When you transcribe the records that follow, reproduce each line exactly as given.
Data for the task Start Marker
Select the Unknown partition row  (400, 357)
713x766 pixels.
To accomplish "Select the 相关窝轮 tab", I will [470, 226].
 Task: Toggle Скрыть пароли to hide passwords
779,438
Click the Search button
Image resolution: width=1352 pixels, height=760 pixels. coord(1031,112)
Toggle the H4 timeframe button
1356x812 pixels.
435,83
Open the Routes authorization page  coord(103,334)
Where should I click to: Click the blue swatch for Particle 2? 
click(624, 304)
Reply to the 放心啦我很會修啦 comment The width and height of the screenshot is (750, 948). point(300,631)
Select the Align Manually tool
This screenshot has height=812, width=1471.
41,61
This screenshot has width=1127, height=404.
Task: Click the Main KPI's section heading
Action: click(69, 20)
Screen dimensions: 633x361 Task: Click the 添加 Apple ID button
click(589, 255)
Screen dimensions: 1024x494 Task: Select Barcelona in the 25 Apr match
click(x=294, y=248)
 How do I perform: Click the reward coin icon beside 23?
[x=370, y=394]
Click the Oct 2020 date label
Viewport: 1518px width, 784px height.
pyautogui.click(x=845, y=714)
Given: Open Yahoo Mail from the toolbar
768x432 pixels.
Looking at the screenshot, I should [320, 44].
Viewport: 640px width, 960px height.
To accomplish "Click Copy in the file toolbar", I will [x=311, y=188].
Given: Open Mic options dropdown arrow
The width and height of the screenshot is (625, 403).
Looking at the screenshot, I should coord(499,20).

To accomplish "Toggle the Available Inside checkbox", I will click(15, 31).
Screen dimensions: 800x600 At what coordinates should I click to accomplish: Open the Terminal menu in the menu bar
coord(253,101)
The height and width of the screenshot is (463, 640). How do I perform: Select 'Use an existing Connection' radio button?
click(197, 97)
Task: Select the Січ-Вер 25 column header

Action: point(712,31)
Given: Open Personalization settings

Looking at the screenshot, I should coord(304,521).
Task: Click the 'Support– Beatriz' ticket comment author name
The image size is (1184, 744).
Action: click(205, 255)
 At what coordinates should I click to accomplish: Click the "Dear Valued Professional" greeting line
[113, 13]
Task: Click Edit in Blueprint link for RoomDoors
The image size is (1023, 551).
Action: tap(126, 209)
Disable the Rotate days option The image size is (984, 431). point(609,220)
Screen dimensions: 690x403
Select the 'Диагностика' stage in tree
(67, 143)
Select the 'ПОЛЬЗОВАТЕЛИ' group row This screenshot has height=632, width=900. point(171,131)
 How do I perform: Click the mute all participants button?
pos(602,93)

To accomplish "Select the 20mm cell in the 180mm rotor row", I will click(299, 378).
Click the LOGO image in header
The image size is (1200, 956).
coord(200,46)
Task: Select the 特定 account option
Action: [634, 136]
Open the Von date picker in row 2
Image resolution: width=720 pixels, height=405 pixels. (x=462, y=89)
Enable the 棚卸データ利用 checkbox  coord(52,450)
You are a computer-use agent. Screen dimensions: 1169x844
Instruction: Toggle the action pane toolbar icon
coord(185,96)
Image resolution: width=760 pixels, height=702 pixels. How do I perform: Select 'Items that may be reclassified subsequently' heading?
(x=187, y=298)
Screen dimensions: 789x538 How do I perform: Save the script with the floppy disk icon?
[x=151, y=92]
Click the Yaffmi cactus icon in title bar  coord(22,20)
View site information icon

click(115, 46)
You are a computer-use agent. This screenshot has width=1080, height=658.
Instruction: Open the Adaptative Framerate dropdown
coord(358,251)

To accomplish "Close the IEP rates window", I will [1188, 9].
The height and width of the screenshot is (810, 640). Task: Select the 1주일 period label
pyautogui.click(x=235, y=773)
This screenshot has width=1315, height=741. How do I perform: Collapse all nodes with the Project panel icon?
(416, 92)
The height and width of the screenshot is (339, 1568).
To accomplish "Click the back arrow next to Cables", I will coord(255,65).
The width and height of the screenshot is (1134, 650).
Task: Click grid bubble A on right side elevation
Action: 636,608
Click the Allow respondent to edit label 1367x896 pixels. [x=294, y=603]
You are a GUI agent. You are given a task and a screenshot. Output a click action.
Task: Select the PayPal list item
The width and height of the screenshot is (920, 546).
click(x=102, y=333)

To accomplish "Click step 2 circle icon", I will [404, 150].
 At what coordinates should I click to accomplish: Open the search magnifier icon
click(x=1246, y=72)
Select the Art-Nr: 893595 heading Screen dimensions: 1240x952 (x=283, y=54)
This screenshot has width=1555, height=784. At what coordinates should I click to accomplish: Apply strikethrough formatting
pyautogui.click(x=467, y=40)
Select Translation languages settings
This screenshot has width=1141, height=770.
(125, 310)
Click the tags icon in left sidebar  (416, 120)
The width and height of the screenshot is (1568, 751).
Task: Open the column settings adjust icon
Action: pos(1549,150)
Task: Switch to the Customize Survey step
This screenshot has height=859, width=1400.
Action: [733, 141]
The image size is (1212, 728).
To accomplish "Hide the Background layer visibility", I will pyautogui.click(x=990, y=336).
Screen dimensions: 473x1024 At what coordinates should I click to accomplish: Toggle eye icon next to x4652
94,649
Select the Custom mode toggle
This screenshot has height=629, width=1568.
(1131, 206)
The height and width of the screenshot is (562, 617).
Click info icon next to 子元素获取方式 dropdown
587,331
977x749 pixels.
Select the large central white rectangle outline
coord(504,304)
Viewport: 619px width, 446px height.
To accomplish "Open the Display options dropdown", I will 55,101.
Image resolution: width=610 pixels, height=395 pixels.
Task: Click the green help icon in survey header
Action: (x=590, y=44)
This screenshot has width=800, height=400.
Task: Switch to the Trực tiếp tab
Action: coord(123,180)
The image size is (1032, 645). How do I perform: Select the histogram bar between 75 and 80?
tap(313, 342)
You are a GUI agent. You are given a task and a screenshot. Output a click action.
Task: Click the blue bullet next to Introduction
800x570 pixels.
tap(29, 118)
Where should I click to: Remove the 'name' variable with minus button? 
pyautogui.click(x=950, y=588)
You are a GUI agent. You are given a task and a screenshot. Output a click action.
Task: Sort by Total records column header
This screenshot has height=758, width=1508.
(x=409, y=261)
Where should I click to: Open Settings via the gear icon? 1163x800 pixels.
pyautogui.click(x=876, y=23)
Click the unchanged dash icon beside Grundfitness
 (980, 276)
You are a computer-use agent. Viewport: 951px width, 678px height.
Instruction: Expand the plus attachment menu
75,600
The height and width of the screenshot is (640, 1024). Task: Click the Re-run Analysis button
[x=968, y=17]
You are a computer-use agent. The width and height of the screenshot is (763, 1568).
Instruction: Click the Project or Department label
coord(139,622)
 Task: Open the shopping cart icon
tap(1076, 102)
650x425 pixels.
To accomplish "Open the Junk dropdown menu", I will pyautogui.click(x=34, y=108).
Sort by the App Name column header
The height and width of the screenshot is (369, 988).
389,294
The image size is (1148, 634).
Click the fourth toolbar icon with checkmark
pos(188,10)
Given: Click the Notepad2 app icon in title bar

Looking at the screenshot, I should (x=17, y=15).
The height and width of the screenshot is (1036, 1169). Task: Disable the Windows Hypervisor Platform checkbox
Data for the task End Marker
• _Task output_
Select the Unknown partition row  (400, 357)
713x766 pixels.
To accomplish "Select the 相关窝轮 tab", I will [470, 226].
 Task: Toggle Скрыть пароли to hide passwords
779,438
Click the Search button
Image resolution: width=1352 pixels, height=760 pixels. coord(1031,112)
Toggle the H4 timeframe button
1356x812 pixels.
435,83
Open the Routes authorization page  coord(103,334)
Where should I click to: Click the blue swatch for Particle 2? 
click(624, 304)
Reply to the 放心啦我很會修啦 comment The width and height of the screenshot is (750, 948). point(300,631)
Select the Align Manually tool
This screenshot has height=812, width=1471.
41,61
This screenshot has width=1127, height=404.
Task: Click the Main KPI's section heading
Action: click(69, 20)
Screen dimensions: 633x361 Task: Click the 添加 Apple ID button
click(589, 255)
Screen dimensions: 1024x494 Task: Select Barcelona in the 25 Apr match
click(x=294, y=248)
 How do I perform: Click the reward coin icon beside 23?
[x=370, y=394]
Click the Oct 2020 date label
Viewport: 1518px width, 784px height.
pyautogui.click(x=845, y=714)
Given: Open Yahoo Mail from the toolbar
768x432 pixels.
Looking at the screenshot, I should [320, 44].
Viewport: 640px width, 960px height.
To accomplish "Click Copy in the file toolbar", I will [x=311, y=188].
Given: Open Mic options dropdown arrow
The width and height of the screenshot is (625, 403).
Looking at the screenshot, I should coord(499,20).

To accomplish "Toggle the Available Inside checkbox", I will click(15, 31).
Screen dimensions: 800x600 At what coordinates should I click to accomplish: Open the Terminal menu in the menu bar
coord(253,101)
The height and width of the screenshot is (463, 640). How do I perform: Select 'Use an existing Connection' radio button?
click(197, 97)
Task: Select the Січ-Вер 25 column header

Action: point(712,31)
Given: Open Personalization settings

Looking at the screenshot, I should coord(304,521).
Task: Click the 'Support– Beatriz' ticket comment author name
The image size is (1184, 744).
Action: click(205, 255)
 At what coordinates should I click to accomplish: Click the "Dear Valued Professional" greeting line
[113, 13]
Task: Click Edit in Blueprint link for RoomDoors
The image size is (1023, 551).
Action: tap(126, 209)
Disable the Rotate days option The image size is (984, 431). point(609,220)
Screen dimensions: 690x403
Select the 'Диагностика' stage in tree
(67, 143)
Select the 'ПОЛЬЗОВАТЕЛИ' group row This screenshot has height=632, width=900. point(171,131)
 How do I perform: Click the mute all participants button?
pos(602,93)

To accomplish "Select the 20mm cell in the 180mm rotor row", I will click(299, 378).
Click the LOGO image in header
The image size is (1200, 956).
coord(200,46)
Task: Select the 特定 account option
Action: [634, 136]
Open the Von date picker in row 2
Image resolution: width=720 pixels, height=405 pixels. (x=462, y=89)
Enable the 棚卸データ利用 checkbox  coord(52,450)
You are a computer-use agent. Screen dimensions: 1169x844
Instruction: Toggle the action pane toolbar icon
coord(185,96)
Image resolution: width=760 pixels, height=702 pixels. How do I perform: Select 'Items that may be reclassified subsequently' heading?
(x=187, y=298)
Screen dimensions: 789x538 How do I perform: Save the script with the floppy disk icon?
[x=151, y=92]
Click the Yaffmi cactus icon in title bar  coord(22,20)
View site information icon

click(115, 46)
You are a computer-use agent. This screenshot has width=1080, height=658.
Instruction: Open the Adaptative Framerate dropdown
coord(358,251)

To accomplish "Close the IEP rates window", I will [1188, 9].
The height and width of the screenshot is (810, 640). Task: Select the 1주일 period label
pyautogui.click(x=235, y=773)
This screenshot has width=1315, height=741. How do I perform: Collapse all nodes with the Project panel icon?
(416, 92)
The height and width of the screenshot is (339, 1568).
To accomplish "Click the back arrow next to Cables", I will coord(255,65).
The width and height of the screenshot is (1134, 650).
Task: Click grid bubble A on right side elevation
Action: 636,608
Click the Allow respondent to edit label 1367x896 pixels. [x=294, y=603]
You are a GUI agent. You are given a task and a screenshot. Output a click action.
Task: Select the PayPal list item
The width and height of the screenshot is (920, 546).
click(x=102, y=333)

To accomplish "Click step 2 circle icon", I will [404, 150].
 At what coordinates should I click to accomplish: Open the search magnifier icon
click(x=1246, y=72)
Select the Art-Nr: 893595 heading Screen dimensions: 1240x952 (x=283, y=54)
This screenshot has width=1555, height=784. At what coordinates should I click to accomplish: Apply strikethrough formatting
pyautogui.click(x=467, y=40)
Select Translation languages settings
This screenshot has width=1141, height=770.
(125, 310)
Click the tags icon in left sidebar  (416, 120)
The width and height of the screenshot is (1568, 751).
Task: Open the column settings adjust icon
Action: pos(1549,150)
Task: Switch to the Customize Survey step
This screenshot has height=859, width=1400.
Action: [733, 141]
The image size is (1212, 728).
To accomplish "Hide the Background layer visibility", I will pyautogui.click(x=990, y=336).
Screen dimensions: 473x1024 At what coordinates should I click to accomplish: Toggle eye icon next to x4652
94,649
Select the Custom mode toggle
This screenshot has height=629, width=1568.
(1131, 206)
The height and width of the screenshot is (562, 617).
Click info icon next to 子元素获取方式 dropdown
587,331
977x749 pixels.
Select the large central white rectangle outline
coord(504,304)
Viewport: 619px width, 446px height.
To accomplish "Open the Display options dropdown", I will 55,101.
Image resolution: width=610 pixels, height=395 pixels.
Task: Click the green help icon in survey header
Action: (x=590, y=44)
This screenshot has width=800, height=400.
Task: Switch to the Trực tiếp tab
Action: coord(123,180)
The image size is (1032, 645). How do I perform: Select the histogram bar between 75 and 80?
tap(313, 342)
You are a GUI agent. You are given a task and a screenshot. Output a click action.
Task: Click the blue bullet next to Introduction
800x570 pixels.
tap(29, 118)
Where should I click to: Remove the 'name' variable with minus button? 
pyautogui.click(x=950, y=588)
You are a GUI agent. You are given a task and a screenshot. Output a click action.
Task: Sort by Total records column header
This screenshot has height=758, width=1508.
(x=409, y=261)
Where should I click to: Open Settings via the gear icon? 1163x800 pixels.
pyautogui.click(x=876, y=23)
Click the unchanged dash icon beside Grundfitness
 (980, 276)
You are a computer-use agent. Viewport: 951px width, 678px height.
Instruction: Expand the plus attachment menu
75,600
The height and width of the screenshot is (640, 1024). Task: Click the Re-run Analysis button
[x=968, y=17]
You are a computer-use agent. The width and height of the screenshot is (763, 1568).
Instruction: Click the Project or Department label
coord(139,622)
 Task: Open the shopping cart icon
tap(1076, 102)
650x425 pixels.
To accomplish "Open the Junk dropdown menu", I will pyautogui.click(x=34, y=108).
Sort by the App Name column header
The height and width of the screenshot is (369, 988).
389,294
The image size is (1148, 634).
Click the fourth toolbar icon with checkmark
pos(188,10)
Given: Click the Notepad2 app icon in title bar

Looking at the screenshot, I should (x=17, y=15).
The height and width of the screenshot is (1036, 1169). Task: Disable the Windows Hypervisor Platform checkbox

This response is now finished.